Ce levier, qui consiste donc à repousser l’âge de 62 ans à 64 ans pour prévenir de possibles déficits dans les caisses de retraites, est un mauvais choix du gouvernement Macron ?

C’est une aberration et pour plusieurs raisons, comme par exemple au niveau de l’emploi. Nous avons trop de chômeurs qu’il faudrait rapidement remettre au travail, car il est anormal qu’une partie de la population travaille pour celle qui ne le souhaite pas ! Tout comme au niveau des normes de sécurité au travail. On nous interdit de faire monter des jeunes sur des échelles, mais on ne verra pas d’inconvénient à le laisser faire à des personnes âgées de 62 ans et plus, ou qu’elles gravissent des échafaudages et continuent à monter encore sur des toits ! Ce report de l’âge est contre-productif, car il bloquera des postes pour les jeunes et n’amènera que des inconvénients sociaux et économiques dans les entreprises. L’usure au travail n’est pas une fiction et même s’il sera tenu compte de la pénibilité, on n’a pas fini d’avoir des ruptures conventionnelles, des arrêts maladie. Et qui va payer tout ça !
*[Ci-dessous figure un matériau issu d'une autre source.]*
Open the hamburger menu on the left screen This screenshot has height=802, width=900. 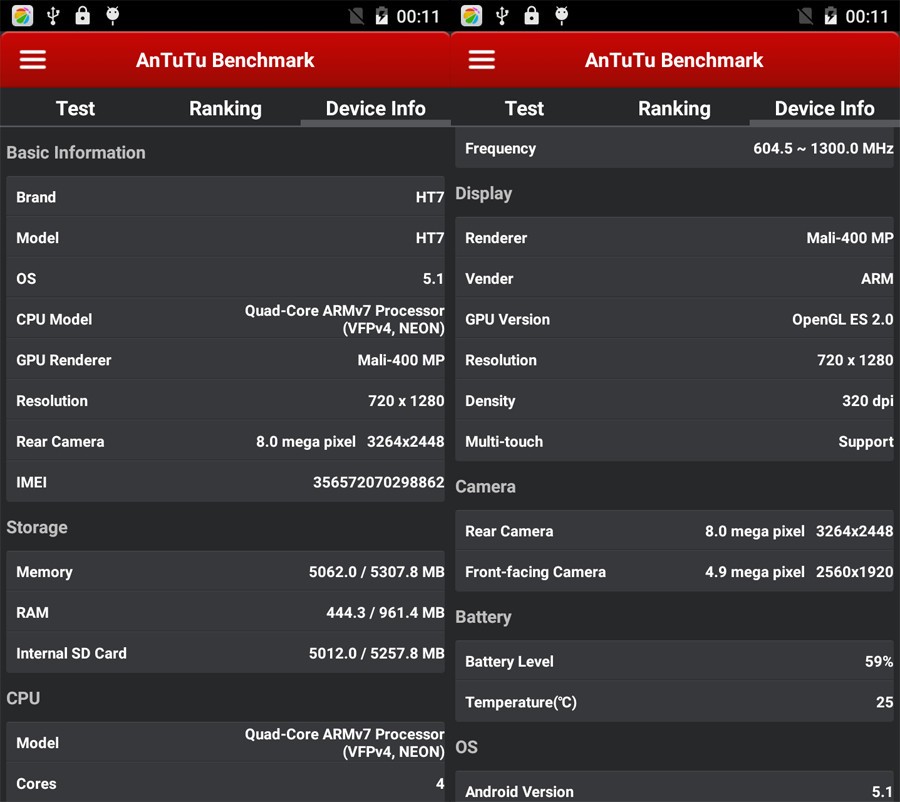[33, 60]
Des propos que ce représentant des artisans des P.-O. ne manquera pas de rappeler à l’occasion des vœux de l’Alliance économique. Une cérémonie qui aura lieu ce jeudi 26 janvier à 18 h 30 au Couvent des Minimes de Perpignan et qui va fédérer les représentations des trois plus grands syndicats du département, l’U2P, l’UPE66/MEDEF et la FDSEA.